*TEXT BLOCK:*
I am not saying arguments are desirable in themselves. I am saying that since they happen anyway, it would be a waste to treat them only as problems to manage and not also as sources of information about yourself and the dynamics of your relationship.
There is a concept in depth psychology that I find enormously revealing in the context of couple conflicts: emotional reactivity. The intensity with which you react to something your partner says or does is not proportional to that thing in itself, but to the meaning it holds for you, a meaning constructed from previous experiences, unhealed wounds, and unacknowledged needs.
When a reaction seems disproportionate, yours or theirs, that is a signal that something deeper has been touched. The subject of the argument is not the problem. It is that the subject of the argument opened a door to something that was already there, hidden and unaddressed.
A concrete example: your partner forgets to do something you asked. Your normal reaction might be mild disappointment and a reminder. But if the reaction is intense anger, a feeling of invisibility, or the rapid conclusion that you do not matter to them, something older has been activated. Perhaps you grew up in an environment where your needs were systematically ignored. Perhaps in a previous relationship you were treated with chronic indifference. The brain does not always make a clear distinction between the past that shaped the patterns and the present in which they are activated.
That does not mean your reaction is invalid. It means it carries more than the immediate situation.
How do you use conflict as an instrument of discovery? The first step is to create a practice of reflection after the conflict, not in the middle of it, when the nervous system is on alert and rational thinking is compromised, but a few hours or a day later, when the emotion has settled somewhat.
The useful questions are not "who was right?" or "what should they have done differently?" but: what bothered me most and why precisely that? Where have I felt something similar before, in other relationships or in childhood? What need of mine was at stake and went unrecognised? What did my reaction tell me about what I expect, what I fear, what I believe I deserve?
These questions do not absolve the other person of responsibility. But they bring you closer to your genuine vulnerabilities, the ones you carry into every relationship, regardless of the partner.

*DATA UNDER STUDY:*
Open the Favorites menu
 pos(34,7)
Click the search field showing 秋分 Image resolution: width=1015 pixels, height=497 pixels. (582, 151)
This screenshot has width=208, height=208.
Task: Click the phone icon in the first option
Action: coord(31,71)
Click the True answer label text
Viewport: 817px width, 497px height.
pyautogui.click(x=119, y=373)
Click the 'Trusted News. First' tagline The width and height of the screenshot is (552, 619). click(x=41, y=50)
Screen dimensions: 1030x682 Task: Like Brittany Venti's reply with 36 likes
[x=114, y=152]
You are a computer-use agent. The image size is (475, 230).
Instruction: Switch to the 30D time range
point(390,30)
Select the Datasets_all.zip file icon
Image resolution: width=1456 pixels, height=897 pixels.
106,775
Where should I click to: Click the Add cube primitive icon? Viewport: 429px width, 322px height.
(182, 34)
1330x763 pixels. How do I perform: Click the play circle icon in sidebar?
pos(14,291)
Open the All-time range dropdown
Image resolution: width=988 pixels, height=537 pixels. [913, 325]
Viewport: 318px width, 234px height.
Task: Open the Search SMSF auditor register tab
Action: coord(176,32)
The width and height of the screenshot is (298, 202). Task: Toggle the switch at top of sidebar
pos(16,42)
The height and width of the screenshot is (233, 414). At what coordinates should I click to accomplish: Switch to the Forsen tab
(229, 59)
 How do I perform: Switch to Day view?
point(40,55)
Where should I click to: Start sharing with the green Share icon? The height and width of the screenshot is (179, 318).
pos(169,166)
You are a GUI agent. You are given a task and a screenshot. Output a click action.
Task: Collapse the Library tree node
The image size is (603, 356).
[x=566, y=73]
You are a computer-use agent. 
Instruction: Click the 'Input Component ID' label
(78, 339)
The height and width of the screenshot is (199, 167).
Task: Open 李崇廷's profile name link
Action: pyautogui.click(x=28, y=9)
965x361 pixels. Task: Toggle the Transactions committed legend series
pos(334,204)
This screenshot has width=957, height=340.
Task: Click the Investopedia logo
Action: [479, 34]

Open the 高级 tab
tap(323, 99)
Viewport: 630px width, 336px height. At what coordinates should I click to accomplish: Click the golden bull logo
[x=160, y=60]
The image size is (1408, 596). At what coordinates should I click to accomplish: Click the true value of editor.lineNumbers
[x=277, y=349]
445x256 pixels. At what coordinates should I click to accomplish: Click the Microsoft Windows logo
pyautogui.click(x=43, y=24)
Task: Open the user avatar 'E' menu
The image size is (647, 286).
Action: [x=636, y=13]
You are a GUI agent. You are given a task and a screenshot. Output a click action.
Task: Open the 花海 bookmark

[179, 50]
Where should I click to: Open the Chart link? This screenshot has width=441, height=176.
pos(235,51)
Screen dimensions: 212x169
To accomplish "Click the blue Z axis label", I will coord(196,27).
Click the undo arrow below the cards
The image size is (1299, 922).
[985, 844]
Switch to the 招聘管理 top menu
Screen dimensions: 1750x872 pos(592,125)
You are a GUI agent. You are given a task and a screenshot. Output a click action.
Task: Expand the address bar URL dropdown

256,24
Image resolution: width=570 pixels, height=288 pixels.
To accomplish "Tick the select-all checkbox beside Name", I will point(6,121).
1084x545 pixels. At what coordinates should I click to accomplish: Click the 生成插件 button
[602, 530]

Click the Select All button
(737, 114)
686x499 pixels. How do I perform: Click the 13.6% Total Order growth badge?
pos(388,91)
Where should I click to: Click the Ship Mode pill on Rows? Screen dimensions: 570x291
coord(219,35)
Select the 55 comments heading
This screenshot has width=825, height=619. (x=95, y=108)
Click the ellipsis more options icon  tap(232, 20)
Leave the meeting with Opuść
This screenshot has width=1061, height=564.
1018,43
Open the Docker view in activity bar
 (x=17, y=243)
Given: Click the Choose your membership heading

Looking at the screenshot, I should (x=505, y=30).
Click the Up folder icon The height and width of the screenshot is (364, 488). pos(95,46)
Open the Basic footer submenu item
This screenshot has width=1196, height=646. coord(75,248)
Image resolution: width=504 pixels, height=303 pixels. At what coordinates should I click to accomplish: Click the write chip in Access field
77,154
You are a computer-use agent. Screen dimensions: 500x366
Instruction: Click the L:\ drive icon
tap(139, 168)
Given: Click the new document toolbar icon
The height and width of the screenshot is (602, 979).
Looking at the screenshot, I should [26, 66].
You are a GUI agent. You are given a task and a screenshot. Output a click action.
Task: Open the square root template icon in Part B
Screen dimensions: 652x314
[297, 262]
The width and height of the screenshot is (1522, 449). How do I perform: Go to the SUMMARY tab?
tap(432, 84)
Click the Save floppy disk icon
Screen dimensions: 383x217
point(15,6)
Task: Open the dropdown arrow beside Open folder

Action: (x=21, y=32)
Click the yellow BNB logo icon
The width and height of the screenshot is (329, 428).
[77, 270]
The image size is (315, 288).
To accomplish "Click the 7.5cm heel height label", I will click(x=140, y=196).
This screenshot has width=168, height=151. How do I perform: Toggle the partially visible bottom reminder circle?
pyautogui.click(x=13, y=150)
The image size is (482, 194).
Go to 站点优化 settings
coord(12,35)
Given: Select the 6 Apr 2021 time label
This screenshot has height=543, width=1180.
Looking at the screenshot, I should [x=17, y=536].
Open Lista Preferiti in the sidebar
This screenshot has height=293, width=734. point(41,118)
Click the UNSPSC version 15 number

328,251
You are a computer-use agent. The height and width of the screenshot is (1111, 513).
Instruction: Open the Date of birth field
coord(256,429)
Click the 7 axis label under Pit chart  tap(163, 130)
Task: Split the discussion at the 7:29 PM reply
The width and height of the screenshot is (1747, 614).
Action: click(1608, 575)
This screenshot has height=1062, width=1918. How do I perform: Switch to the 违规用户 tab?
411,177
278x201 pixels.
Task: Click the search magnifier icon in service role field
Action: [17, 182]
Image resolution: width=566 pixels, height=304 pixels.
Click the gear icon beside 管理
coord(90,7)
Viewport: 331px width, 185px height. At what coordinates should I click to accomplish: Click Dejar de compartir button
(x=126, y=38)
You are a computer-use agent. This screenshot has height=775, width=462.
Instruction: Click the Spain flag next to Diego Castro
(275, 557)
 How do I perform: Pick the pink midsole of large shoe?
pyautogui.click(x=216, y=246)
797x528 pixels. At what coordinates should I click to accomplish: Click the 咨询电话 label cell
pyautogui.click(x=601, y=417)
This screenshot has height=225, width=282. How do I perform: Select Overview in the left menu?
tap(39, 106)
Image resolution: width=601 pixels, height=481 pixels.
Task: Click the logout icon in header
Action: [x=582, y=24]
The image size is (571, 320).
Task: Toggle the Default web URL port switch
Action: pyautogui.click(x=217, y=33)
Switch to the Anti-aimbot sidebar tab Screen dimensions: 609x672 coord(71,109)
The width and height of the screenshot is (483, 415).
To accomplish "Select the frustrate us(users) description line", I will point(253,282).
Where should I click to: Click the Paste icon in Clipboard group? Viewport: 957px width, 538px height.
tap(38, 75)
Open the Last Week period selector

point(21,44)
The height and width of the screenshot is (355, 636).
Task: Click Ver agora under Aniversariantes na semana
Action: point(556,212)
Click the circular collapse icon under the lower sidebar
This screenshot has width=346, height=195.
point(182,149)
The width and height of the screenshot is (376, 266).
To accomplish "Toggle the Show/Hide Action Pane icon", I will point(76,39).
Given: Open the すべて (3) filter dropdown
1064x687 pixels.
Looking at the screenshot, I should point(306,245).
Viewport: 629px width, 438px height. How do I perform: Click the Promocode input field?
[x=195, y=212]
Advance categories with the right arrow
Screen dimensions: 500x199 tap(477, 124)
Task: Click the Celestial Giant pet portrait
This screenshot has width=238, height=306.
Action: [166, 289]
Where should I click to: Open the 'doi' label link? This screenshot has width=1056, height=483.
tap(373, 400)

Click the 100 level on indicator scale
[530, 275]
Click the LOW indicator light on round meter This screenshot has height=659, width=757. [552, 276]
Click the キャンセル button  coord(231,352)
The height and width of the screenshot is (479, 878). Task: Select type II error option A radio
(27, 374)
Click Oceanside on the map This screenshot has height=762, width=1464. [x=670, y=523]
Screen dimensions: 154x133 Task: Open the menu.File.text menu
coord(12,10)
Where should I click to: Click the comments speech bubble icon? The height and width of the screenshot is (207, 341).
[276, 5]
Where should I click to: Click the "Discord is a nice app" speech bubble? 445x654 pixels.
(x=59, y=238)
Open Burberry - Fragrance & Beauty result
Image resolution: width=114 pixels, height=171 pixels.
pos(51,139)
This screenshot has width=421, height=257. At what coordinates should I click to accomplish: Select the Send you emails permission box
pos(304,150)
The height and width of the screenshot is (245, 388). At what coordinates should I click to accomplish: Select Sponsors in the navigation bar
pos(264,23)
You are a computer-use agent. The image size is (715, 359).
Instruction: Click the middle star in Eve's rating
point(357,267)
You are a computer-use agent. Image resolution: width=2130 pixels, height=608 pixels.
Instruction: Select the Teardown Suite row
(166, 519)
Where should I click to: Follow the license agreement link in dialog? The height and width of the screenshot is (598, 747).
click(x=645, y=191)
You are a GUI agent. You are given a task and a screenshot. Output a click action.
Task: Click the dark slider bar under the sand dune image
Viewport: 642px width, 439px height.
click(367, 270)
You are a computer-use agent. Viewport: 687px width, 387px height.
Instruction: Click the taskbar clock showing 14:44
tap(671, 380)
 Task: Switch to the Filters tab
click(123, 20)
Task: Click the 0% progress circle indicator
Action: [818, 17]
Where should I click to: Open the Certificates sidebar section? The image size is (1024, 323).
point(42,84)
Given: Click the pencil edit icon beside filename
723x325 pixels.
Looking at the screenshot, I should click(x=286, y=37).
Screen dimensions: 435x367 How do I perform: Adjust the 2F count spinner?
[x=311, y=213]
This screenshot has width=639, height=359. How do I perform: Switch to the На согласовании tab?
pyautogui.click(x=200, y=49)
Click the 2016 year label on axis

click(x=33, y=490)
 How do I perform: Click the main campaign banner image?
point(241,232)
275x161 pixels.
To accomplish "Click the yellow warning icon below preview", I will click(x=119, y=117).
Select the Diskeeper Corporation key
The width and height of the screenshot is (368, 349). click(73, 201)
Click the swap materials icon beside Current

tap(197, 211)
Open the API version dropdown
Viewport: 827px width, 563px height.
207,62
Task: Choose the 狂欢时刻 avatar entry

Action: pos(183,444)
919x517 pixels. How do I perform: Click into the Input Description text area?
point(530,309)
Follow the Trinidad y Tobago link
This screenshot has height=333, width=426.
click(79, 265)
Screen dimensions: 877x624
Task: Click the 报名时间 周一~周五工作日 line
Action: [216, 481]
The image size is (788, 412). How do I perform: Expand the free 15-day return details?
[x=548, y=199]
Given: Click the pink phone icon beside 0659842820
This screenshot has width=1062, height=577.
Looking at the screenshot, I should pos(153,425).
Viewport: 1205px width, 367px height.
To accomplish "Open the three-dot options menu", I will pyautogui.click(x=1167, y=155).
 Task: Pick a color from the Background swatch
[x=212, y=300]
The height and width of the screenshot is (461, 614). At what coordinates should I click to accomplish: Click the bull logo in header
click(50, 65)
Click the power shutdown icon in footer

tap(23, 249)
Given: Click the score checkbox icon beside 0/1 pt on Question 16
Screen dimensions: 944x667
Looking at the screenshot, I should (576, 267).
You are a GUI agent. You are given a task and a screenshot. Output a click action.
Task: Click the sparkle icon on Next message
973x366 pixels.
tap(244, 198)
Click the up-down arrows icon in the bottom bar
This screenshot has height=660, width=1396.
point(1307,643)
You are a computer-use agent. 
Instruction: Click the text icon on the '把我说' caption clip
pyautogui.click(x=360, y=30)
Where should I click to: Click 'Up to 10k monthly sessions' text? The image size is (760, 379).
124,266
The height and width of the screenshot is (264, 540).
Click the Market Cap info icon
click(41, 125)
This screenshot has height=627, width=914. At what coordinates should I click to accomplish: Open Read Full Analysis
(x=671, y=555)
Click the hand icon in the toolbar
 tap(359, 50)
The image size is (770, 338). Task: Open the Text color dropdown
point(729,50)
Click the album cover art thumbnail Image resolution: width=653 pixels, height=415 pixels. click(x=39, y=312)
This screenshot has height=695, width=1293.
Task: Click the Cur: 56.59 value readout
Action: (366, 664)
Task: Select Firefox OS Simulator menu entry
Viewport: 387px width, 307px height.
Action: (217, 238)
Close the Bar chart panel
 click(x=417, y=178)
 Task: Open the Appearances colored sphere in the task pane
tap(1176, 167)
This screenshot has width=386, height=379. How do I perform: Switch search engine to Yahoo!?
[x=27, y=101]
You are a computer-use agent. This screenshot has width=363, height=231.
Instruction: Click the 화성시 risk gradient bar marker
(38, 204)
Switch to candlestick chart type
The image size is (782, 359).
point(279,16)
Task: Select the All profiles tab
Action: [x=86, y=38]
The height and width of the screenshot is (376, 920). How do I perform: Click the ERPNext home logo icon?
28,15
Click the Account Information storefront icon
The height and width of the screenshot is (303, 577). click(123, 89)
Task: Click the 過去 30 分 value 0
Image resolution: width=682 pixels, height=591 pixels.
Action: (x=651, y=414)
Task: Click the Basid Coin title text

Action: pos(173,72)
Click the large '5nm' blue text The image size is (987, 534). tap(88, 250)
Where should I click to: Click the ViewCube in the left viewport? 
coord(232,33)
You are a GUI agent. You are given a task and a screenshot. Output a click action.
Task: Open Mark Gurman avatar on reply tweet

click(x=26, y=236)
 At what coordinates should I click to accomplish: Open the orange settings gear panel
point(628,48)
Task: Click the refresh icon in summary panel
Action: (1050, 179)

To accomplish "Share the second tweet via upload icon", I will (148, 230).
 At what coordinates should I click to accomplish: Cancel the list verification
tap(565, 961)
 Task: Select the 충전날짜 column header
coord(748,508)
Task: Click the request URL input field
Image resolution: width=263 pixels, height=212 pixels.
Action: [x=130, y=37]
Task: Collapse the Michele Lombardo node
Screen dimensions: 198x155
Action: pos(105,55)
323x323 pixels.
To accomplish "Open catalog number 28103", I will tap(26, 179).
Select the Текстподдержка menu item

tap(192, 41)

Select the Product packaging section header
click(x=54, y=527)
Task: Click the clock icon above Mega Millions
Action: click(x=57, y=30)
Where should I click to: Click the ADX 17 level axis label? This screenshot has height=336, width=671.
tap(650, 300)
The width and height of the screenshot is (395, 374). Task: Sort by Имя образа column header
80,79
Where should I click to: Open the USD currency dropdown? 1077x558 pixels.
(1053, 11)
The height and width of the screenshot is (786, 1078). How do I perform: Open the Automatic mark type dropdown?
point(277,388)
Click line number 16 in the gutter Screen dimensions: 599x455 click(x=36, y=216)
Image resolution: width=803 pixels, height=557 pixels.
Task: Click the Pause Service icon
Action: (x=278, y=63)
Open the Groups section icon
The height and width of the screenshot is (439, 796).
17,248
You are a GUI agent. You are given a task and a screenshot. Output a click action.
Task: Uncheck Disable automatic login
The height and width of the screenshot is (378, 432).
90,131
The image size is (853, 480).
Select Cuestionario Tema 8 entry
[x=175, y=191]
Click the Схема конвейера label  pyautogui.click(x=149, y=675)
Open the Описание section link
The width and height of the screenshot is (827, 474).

*TASKS TO PERFORM:*
1. According to the passage on couple conflicts, why should reflection on an argument happen a few hours or a day later rather than during the argument?
2. Which concept from depth psychology does the passage on couple conflicts call enormously revealing?
3. Continue the passage on couple conflicts from its final sentence.

*ANSWERS TO THIS EXERCISE:*
1. During an argument, the nervous system is on alert and rational thinking is compromised. A few hours or a day later, the emotion has settled somewhat.

2. Emotional reactivity.

3.
There is also a value in conflict for discovering the other person's vulnerabilities, if you are willing to look at them with curiosity rather than judgement. When your partner reacts intensely to something apparently minor, instead of counter-attacking or invalidating their reaction, try to be curious: what did this touch in them? Where does that intensity come from? What unacknowledged need or old wound is speaking through them in that moment?
This shift in perspective, from adversary to person in pain, is not naive. It is intelligent. And it radically transforms the dynamic of the conflict.
The sexual life of a couple is also profoundly influenced by unexplored vulnerabilities. People who have not understood their deep emotional patterns, the ones that surface in conflicts, bring them into physical intimacy as well. The fear of rejection activates in bed too. The need for control manifests erotically. The wound of not being seen appears in the way a person offers themselves or withdraws in sexual life.
Working with your vulnerabilities, whether through personal reflection or through therapy, is not an abstract exercise in self-knowledge. It has direct and concrete effects on the quality of intimacy you can create with someone.
Arguments are not, in themselves, instruments of growth. They become instruments of growth when you choose to look at what they brought to the surface, with honesty and without condemning yourself.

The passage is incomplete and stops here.